Brigham Young's Youth:

Born in 1801 to a poor family in New England, Brigham Young's parents "were devout Methodists. They were strict and rigid, keeping their children from such amusements as dancing or even listening to the music of a violin. The restrictions placed on the Young family probably led Brigham to a remarkable independence in his careful and long consideration about his religious commitments."2

Brigham Young's Conversion and Church Leadership:

After two years of seriously studying The Book of Mormon and Church doctrine, Brigham Young joined The Church of Jesus Christ of Latter-day Saints in 1832. Brigham was a stalwart Mormon and tenaciously supported the prophet Joseph Smith. He became a missionary, an apostle, and was later called and sustained as the second president of the Church after Joseph's martyrdom. Brigham Young served as God's living prophet for 30 years.

The Exodus West:

Because of extreme religious persecution Brigham Young led a modern day exodus, similar to when Moses led the Israelites out of Egypt.3 Brigham Young led over 60,000 Mormon pioneers across the Great Plains, traveling 1,300 miles from the East (mainly Illinois, Iowa, and Missouri) and into the Salt Lake Valley. Under Brigham's direction the uncivilized country was irrigated and cultivated, and over 360 settlements were founded throughout the Western states of Utah, Idaho, Nevada, Arizona, Wyoming, and California.4

Brigham Young's Service to the Community:

Brigham Young served as the first territorial governor of Utah for two terms as well as the first superintendent of Indian affairs in the Utah territory.5

Brigham Young founded Brigham Young Academy (later called Brigham Young University in 1903) which was established in Provo, Utah on October 16, 1878, a little over a year after his death. He also founded the University of Utah in Salt Lake City, Utah.

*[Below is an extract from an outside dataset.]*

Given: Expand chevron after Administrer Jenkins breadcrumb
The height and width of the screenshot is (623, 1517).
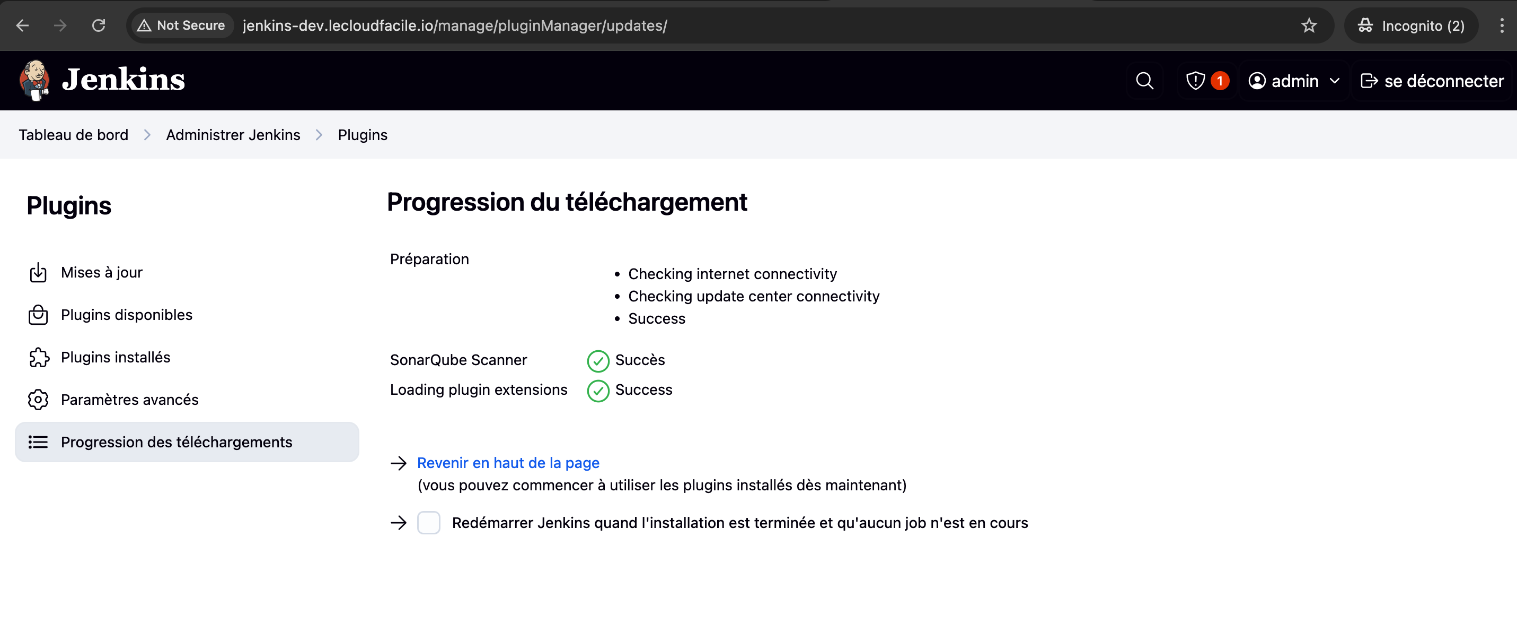Looking at the screenshot, I should point(319,135).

The Practice of Plural Marriage:

The practice of polygamy- the marriage of more than one woman to a man- was part of the early history of the Church. Brigham Young practiced plural marriage and married at least 20 women. Brigham had 57 children who were from 16 of his wives.

In 1890 the Church officially stopped the practice of plural marriage and has not condoned polygamy for over 100 years. Those who practice polygamy are not members of The Church of Jesus Christ of Latter-day Saints but are often associated with other sects and cults. If a member of the Church is discovered to be practicing polygamy that individual, if they do not repent and cease the practice of plural marriage, is excommunicated. See the FAQ: Do Some Latter-day Saints Practice Polygamy? and the Church's official statement on polygamy.

Most Often Quoted Saying:

On July 24, 1847, Brigham Young, with the first Mormon pioneer wagons that traveled west in the great exodus, finally traversed through the mountain pass. Upon looking over the Salt Lake Valley Brigham Young declared, "This is the right place."6

Timeline of Brigham Young:

  • 06/01/1801 - Born in Whitingham, Vermont
  • 1830 - Received copy of The Book of Mormon
  • 1832 - Joined The Church of Jesus Christ of Latter-day Saints
  • 1832 - Served as a missionary in Upper Canada
  • 02/14/1835 - Ordained an apostle and became a member of the Quorum of the Twelve Apostles
  • 1840-1841 - Served as a missionary in England
  • 1844 - After the martyrdom of Joseph Smith, Brigham Young, along with the other members of the Quorum of the Twelve Apostles, lead the Church
  • 02/04/1846 - Exodus West begins
  • 07/24/1847 - Entered the Salt Lake Valley and declares, "This is the right place."
  • 12/27/1847 - Sustained as the First Presidency in a Church conference, with his counselors, Elder Heber C. Kimball and Elder Willard Richards
  • 08/29/1877 - Died at age 76 while at his home in Salt Lake City, Utah.
1 See D&C 103:16
2 L. Tom Perry, "By the Hands of His Prophets," Ensign, Aug 1998, 49.
3 Russell M. Nelson, "The Exodus Repeated," Ensign, Jul 1999, 7
4 David B. Haight, "Faith of Our Prophets," Ensign, Nov 2001, 22.
5 LDS Newsroom Background: Brigham Young
6 Gordon B. Hinckley, "'True to the Faith'," Ensign, May 1997, 65.